[REQUIRED WORK] Please rewrite the entries from the line that contains "The width and" through the end, swapping "autoscroll" for "auto-scroll" and keeping everything else the same. Omit the pictures from your answer.

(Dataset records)
============

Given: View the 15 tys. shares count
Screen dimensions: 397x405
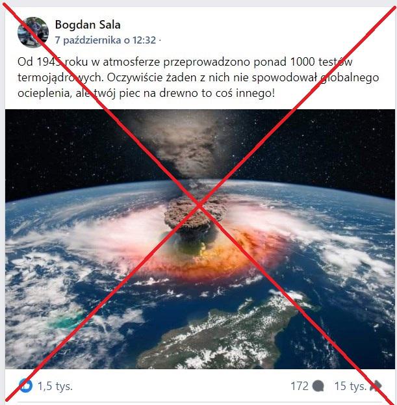Looking at the screenshot, I should (350, 386).
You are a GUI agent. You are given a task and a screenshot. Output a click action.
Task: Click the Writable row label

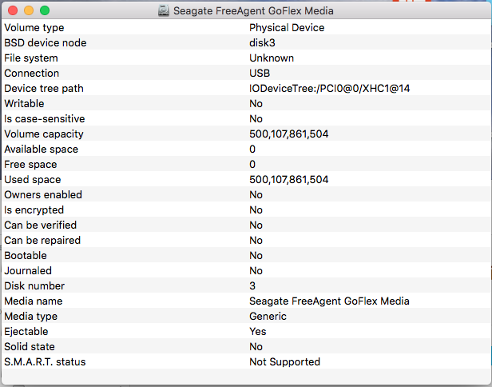(x=24, y=104)
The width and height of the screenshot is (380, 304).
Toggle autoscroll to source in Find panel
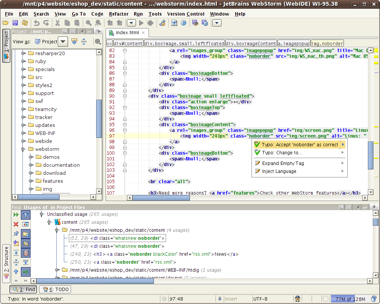(25, 272)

============

[TASK OUTPUT]
The width and height of the screenshot is (380, 304).
Toggle auto-scroll to source in Find panel
(25, 272)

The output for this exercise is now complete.